Can KEY_DH_OPERATIONS become tristate? (was: Re: Kernel 5.3.0 stuck during boot on Amiga)

Geert Uytterhoeven geert at linux-m68k.org
Thu Sep 19 19:17:43 UTC 2019


Hi David,

On Wed, Sep 18, 2019 at 6:43 PM David Howells <dhowells at redhat.com> wrote:
> Geert Uytterhoeven <geert at linux-m68k.org> wrote:
> > > > TL;DR: CONFIG_CRYPTO_DH=y is reported to cause boot delays of several
> > > > minutes on old and slow machines.
> > >
> > > Why is it doing that?  It doesn't do anything unless it is called, so
> > > something must be calling it.
> >
> > I don't know.  Enabling initcall_debug shows that dh_init() takes a very long
> > time.
>
> Ah...  The bit that handles keyctl_dh_compute() doesn't do anything unless
> asked, but the bit in the crypto layer that does dh does (ie. dh_init()).  I
> guess it's doing some sort of self-test, but I can't see how it effects that.
> I think you need to consult the author/maintainer of crypto/dh.c.

Apparently the Debian kernel config had not enabled
CONFIG_CRYPTO_MANAGER_DISABLE_TESTS, so all crypto tests
were run at boot time :-(

> It might be possible to make CONFIG_KEY_DH_OPERATIONS not depend on
> CONFIG_CRYPTO_DH and have crypto_alloc_kpp() load the *crypto* part on
> demand.  Failing that, I can look into demand-loading keyctl operations.
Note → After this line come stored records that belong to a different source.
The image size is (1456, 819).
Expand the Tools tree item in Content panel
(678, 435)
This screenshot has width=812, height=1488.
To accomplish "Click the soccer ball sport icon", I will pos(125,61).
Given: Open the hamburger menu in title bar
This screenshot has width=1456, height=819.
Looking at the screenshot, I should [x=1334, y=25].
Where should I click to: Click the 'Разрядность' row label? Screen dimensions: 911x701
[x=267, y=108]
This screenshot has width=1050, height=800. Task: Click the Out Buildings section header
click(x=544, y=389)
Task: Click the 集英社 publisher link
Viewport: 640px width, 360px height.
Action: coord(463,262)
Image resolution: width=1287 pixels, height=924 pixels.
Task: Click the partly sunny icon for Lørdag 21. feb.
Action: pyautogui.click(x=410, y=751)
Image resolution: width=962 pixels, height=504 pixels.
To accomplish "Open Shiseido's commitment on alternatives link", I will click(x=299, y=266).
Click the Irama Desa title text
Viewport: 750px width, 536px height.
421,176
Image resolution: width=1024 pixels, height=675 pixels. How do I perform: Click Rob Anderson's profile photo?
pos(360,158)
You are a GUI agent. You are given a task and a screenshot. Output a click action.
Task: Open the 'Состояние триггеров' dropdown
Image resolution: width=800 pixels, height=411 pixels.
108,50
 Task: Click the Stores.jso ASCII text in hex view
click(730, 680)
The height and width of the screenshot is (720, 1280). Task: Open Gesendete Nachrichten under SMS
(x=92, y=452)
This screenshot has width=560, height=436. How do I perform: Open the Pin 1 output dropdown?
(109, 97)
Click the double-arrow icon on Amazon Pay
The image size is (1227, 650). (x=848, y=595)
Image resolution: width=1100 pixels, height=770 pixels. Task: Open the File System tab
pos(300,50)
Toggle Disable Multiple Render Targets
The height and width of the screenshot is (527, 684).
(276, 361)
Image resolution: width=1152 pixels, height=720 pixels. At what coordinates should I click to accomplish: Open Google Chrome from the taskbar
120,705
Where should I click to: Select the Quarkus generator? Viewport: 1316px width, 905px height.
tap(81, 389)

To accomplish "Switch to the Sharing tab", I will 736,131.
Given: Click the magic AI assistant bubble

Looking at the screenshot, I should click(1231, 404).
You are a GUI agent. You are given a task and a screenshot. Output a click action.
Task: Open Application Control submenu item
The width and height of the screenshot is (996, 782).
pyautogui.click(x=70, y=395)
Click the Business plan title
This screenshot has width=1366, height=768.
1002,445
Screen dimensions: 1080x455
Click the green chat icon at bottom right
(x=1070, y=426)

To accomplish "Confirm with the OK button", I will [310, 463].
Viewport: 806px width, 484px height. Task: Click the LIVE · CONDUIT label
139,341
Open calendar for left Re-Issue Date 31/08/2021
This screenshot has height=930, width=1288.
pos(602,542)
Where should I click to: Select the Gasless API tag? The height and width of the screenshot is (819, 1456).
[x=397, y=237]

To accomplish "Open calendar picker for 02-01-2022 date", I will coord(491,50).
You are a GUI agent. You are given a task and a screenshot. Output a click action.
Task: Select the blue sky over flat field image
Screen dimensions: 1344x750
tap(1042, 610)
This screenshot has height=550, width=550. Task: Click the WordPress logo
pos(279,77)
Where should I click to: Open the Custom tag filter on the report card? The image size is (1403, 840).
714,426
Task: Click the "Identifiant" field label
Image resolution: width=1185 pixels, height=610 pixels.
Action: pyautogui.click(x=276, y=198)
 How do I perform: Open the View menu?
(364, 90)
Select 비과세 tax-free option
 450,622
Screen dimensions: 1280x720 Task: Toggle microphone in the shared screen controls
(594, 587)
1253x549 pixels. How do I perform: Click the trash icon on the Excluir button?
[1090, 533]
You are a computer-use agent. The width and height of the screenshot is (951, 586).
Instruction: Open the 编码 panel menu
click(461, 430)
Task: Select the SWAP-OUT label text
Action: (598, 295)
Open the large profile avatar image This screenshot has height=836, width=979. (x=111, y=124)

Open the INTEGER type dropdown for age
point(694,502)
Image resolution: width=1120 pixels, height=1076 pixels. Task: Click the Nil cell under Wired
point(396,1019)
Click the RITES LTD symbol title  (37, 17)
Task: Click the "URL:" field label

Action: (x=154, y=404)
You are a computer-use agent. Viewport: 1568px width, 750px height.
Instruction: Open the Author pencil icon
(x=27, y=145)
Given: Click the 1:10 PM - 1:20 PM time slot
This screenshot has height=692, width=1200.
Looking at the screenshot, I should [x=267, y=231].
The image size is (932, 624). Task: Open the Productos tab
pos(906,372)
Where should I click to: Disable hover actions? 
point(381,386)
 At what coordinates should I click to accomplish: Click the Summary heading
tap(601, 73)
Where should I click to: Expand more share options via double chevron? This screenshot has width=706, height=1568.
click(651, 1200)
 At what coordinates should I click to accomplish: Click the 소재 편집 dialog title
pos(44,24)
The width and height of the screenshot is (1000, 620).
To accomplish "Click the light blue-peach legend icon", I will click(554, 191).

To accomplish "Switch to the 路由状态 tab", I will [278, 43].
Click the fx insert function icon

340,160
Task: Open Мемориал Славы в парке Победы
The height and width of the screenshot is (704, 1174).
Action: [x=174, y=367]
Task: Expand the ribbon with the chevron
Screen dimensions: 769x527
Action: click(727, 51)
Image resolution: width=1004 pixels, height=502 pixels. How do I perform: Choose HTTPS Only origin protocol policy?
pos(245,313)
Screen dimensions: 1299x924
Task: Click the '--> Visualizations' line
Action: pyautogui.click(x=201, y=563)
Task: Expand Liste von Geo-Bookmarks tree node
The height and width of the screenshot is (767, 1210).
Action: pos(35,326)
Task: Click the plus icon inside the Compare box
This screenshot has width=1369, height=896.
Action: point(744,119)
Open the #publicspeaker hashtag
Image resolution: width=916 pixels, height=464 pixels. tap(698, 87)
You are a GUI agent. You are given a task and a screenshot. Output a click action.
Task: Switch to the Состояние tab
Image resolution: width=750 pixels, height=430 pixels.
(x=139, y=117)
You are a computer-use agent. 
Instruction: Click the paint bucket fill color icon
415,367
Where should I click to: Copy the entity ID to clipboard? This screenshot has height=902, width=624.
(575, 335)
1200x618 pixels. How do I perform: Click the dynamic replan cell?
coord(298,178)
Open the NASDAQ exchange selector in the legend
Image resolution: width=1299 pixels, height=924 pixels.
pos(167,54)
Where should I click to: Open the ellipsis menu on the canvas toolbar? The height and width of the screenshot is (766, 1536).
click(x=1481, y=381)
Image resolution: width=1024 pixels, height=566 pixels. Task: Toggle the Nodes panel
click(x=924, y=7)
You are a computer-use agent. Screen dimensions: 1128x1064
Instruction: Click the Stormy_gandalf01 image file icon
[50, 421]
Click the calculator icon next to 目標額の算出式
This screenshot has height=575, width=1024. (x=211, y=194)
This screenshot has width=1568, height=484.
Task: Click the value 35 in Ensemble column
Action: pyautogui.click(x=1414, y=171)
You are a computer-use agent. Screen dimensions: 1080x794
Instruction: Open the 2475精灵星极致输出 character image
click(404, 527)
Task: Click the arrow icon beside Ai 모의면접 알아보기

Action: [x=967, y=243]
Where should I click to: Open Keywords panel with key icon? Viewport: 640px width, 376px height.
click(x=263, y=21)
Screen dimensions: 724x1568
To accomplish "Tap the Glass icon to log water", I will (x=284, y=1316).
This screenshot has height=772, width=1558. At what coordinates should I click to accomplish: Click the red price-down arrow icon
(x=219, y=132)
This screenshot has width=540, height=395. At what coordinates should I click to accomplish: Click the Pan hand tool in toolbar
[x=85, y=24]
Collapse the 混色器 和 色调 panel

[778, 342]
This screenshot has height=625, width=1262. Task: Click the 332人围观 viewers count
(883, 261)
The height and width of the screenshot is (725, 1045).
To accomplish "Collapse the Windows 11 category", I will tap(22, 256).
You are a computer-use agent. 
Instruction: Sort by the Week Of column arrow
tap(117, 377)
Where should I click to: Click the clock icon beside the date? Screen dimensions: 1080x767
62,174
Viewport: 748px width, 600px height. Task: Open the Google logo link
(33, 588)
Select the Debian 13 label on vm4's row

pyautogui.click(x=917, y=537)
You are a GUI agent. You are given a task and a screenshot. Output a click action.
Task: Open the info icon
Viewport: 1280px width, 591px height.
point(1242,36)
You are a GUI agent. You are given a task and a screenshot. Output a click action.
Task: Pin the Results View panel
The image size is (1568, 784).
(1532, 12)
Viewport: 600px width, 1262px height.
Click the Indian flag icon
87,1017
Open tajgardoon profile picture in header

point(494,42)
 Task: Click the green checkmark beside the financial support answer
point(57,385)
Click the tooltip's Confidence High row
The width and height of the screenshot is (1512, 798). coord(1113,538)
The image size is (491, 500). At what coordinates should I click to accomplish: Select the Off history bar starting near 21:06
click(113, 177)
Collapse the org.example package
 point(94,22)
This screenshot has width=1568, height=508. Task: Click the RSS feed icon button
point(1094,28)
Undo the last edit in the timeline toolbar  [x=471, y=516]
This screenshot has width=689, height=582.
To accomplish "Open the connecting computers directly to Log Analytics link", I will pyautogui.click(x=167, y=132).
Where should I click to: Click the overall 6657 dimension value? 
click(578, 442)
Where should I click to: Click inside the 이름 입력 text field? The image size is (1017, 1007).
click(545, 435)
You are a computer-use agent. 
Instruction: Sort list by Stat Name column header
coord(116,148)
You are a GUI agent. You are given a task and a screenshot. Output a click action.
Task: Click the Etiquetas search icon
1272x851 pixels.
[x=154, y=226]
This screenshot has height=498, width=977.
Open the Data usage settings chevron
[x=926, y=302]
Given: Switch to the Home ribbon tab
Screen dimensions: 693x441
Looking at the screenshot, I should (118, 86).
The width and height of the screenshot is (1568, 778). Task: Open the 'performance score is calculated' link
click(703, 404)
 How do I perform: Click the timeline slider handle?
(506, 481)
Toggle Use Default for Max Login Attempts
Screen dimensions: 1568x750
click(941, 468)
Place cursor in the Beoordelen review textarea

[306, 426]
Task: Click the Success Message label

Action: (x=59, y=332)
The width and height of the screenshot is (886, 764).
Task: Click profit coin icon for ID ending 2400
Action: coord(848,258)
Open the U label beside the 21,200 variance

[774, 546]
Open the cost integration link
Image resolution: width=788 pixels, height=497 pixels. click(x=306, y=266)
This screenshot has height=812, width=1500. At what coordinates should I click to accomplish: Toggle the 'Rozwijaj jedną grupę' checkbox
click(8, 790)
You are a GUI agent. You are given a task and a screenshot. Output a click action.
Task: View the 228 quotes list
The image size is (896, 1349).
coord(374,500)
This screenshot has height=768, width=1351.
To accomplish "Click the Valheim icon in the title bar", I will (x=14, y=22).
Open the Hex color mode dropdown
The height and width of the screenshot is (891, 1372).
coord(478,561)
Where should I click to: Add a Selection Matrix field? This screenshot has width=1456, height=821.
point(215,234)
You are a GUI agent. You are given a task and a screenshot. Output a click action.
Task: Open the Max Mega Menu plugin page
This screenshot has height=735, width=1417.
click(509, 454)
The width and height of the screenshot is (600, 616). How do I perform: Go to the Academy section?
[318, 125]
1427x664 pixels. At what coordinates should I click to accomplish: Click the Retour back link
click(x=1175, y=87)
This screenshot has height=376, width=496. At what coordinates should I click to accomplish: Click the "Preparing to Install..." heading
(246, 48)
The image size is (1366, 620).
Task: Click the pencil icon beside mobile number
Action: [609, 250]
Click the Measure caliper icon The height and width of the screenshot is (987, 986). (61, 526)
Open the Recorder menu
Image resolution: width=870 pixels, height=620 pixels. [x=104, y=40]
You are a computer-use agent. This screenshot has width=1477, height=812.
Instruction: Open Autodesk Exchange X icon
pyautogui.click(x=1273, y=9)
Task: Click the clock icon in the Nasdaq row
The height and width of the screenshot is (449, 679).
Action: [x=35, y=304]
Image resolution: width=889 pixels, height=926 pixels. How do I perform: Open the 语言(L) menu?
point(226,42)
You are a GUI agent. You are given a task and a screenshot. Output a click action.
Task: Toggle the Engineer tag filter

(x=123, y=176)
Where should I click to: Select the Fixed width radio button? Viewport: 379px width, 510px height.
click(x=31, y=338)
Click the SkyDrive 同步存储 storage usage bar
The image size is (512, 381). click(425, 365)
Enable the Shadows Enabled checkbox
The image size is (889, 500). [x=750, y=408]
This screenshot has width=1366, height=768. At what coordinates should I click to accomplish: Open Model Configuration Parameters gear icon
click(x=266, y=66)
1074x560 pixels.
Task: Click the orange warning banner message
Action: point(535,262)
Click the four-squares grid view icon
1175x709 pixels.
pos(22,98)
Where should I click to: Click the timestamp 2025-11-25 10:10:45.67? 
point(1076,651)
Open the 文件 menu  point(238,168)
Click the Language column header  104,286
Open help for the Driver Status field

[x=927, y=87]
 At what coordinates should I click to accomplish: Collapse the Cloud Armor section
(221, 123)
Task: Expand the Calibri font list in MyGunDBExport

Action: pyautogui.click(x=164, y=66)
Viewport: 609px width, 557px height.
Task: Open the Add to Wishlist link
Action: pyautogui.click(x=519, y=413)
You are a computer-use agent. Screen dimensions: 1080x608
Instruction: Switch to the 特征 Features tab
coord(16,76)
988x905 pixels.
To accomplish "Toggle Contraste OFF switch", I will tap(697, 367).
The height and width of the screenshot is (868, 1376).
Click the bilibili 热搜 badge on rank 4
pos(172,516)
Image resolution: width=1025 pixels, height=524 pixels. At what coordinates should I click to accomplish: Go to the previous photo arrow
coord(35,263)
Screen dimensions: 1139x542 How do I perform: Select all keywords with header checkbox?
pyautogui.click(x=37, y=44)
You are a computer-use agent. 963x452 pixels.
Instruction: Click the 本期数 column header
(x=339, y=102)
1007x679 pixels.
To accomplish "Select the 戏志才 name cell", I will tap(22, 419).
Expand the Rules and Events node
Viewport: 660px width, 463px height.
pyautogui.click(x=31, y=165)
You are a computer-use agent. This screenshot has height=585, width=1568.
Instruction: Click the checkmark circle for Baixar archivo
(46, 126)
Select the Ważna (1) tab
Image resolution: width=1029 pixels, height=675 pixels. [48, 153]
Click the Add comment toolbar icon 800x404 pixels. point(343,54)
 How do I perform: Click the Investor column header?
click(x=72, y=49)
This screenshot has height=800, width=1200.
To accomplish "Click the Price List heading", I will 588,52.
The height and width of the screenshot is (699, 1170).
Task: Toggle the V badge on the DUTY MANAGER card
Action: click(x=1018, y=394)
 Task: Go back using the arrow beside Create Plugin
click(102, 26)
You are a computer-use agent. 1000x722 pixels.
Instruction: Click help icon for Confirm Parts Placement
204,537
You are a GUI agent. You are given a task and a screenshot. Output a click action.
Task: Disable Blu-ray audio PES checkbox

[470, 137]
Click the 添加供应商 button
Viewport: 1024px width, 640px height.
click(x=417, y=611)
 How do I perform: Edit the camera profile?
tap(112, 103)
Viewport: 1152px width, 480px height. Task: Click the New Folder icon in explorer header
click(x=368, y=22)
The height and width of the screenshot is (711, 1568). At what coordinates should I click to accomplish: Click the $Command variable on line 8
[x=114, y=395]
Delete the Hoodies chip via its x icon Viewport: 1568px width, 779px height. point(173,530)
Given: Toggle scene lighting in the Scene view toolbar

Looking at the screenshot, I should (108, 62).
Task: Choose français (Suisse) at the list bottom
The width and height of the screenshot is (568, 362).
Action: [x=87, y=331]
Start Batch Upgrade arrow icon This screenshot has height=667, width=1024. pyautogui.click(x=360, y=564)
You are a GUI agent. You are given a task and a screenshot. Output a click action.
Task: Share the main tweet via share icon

Regardless, it may be a good idea to make KEY_DH_OPERATIONS tristate
one day, so enabling wireless as a module doesn't force CONFIG_CRYPTO_DH
builtin.

Thanks!

Gr{oetje,eeting}s,

                        Geert

-- 
Geert Uytterhoeven -- There's lots of Linux beyond ia32 -- geert at linux-m68k.org

In personal conversations with technical people, I call myself a hacker. But
when I'm talking to journalists I just say "programmer" or something like that.